Ze względu na małą jasność powierzchniową to bardzo trudny obiekt do sfotografowania przez DSLR. Dodatkowo świeci głównie w paśmie zjonizowanego wodoru a więc aparat musi być zmodyfikowany, żeby w ogóle mgławica mógła się zarejestrować. Sprawy nie ułatwia też mnóstwo gwiazd które świecą w tle. Nie powinno to dziwić bo kadr zawiera w sobie fragment Drogi Mlecznej.
Optymalnym sprzętem do rejestracji Spagetti jest monochromatyczna kamera wraz z filtrem Ha. Pole widzenie musi być dość duże, bo mgławica ma średnicę około trzech stopni.

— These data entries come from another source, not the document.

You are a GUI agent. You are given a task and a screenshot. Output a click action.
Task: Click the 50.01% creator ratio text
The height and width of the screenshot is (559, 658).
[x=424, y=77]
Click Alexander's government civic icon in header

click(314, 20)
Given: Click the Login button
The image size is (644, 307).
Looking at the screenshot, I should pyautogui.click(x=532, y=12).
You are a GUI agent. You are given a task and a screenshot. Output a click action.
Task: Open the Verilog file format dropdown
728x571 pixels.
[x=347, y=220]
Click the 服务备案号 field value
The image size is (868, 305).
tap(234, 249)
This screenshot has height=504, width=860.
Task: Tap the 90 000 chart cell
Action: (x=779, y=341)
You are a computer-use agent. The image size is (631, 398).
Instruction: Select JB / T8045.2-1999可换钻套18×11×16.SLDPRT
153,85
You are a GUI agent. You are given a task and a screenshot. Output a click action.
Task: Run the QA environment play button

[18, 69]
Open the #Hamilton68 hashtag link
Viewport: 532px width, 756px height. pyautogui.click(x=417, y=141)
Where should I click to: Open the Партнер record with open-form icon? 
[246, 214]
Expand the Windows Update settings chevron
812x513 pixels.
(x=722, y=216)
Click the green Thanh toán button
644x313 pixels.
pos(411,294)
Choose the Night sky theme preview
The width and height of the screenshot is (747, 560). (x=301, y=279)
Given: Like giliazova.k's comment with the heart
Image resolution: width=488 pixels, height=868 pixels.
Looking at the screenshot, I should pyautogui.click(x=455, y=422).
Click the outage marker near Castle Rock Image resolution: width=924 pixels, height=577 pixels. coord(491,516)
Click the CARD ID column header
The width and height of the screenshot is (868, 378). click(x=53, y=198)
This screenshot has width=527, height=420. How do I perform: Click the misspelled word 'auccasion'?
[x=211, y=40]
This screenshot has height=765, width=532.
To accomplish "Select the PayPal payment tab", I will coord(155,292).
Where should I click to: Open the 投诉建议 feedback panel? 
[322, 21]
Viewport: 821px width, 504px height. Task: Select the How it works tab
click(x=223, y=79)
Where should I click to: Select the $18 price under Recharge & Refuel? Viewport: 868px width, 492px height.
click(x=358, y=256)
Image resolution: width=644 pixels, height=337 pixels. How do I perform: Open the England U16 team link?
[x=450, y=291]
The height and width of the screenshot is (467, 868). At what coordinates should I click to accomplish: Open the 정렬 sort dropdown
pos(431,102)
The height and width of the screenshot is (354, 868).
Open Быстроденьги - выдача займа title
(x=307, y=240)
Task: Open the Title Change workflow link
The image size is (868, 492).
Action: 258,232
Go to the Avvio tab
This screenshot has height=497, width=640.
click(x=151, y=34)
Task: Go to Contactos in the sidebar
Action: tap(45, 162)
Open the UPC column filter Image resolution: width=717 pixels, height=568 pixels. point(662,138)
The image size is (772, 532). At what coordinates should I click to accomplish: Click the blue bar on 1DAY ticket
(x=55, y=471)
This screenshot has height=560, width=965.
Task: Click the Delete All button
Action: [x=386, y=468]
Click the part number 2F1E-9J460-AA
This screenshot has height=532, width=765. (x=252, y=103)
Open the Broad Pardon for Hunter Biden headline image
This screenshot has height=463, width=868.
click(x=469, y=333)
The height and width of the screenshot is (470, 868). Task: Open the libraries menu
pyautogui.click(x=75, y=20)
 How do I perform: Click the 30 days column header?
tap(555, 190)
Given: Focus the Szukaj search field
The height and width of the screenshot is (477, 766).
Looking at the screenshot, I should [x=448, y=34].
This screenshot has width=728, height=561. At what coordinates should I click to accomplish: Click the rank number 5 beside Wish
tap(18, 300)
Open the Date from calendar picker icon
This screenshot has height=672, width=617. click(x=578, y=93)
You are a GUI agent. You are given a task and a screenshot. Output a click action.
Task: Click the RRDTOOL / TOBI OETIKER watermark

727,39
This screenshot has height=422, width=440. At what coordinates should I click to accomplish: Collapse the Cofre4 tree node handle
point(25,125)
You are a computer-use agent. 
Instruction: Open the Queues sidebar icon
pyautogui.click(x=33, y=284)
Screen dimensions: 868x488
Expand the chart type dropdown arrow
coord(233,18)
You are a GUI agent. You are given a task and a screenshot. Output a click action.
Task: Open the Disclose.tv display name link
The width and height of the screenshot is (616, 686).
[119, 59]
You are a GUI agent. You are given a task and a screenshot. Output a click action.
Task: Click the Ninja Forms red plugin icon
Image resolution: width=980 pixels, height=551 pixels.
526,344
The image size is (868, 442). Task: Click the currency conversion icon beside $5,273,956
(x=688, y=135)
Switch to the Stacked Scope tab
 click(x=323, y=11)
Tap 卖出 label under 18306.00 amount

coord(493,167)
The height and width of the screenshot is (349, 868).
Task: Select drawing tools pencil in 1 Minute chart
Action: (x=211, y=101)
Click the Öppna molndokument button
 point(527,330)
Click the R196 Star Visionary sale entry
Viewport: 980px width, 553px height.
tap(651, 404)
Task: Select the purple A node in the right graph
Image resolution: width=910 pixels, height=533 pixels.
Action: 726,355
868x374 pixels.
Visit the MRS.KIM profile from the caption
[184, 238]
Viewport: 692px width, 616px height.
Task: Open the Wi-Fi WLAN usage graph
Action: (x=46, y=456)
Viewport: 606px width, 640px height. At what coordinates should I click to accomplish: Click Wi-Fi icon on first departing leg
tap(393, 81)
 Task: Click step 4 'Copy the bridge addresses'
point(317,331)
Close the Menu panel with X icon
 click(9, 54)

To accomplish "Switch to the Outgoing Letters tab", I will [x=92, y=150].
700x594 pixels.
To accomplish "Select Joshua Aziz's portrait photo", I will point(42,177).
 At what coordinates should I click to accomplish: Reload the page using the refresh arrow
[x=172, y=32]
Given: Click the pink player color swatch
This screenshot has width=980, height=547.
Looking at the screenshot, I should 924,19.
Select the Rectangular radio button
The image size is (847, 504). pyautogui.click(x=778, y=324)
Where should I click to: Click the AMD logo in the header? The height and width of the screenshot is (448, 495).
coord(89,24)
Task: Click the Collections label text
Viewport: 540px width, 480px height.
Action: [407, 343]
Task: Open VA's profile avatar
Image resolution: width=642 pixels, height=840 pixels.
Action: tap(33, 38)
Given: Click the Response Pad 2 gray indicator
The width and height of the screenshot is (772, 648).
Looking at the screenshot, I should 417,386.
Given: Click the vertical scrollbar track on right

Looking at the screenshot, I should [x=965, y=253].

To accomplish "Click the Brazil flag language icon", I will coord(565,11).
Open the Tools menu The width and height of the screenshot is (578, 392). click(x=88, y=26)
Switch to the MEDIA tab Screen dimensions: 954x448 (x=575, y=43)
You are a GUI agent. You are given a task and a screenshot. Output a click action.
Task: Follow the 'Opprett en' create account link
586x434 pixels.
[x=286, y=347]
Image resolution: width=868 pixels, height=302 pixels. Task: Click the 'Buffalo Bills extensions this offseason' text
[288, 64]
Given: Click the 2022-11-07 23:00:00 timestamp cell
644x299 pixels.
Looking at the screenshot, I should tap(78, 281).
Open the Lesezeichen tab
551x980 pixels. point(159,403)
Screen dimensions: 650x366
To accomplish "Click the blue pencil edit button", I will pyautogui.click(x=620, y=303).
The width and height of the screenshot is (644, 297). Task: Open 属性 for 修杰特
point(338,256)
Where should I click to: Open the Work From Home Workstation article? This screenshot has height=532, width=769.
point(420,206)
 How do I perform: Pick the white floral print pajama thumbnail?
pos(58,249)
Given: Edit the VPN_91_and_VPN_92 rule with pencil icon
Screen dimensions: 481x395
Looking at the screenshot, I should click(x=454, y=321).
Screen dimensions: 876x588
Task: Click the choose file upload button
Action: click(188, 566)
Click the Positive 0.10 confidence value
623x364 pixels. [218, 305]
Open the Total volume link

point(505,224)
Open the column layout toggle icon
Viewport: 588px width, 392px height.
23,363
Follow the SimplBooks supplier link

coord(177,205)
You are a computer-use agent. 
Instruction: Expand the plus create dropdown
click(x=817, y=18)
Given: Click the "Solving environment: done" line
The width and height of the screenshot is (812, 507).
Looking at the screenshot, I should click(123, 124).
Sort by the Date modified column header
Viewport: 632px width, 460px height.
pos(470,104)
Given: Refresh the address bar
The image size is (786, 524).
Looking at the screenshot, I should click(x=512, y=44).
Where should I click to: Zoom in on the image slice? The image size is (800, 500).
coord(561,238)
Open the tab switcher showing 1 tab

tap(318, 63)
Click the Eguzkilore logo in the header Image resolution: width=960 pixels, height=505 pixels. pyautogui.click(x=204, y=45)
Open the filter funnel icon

No a dookoła masa innych dużo jaśniejszych i niezwykłych obiektów. W lewym narożniku Płonąca Gwiazda pod nią gromady M36, M37, M38. W prawym dolnym narożniku NGC2174 Głowa Małpy, która należy już do konstelacji Oriona (majaczy też fragment Meduzy). No a gdzieś powyżej środka na prawo malutki Krab czyli Messier 1.
W wykonaniu tego zdjęcia wydatnie pomogła niesamowita Sigma Art 105/1,4 – bardzo jasna i ostra jak brzytwa. Aparat to Nikon D810A. 33x120s f:2.8 Iso2500. Prowadzone na Sky Watcher Star Adventurer.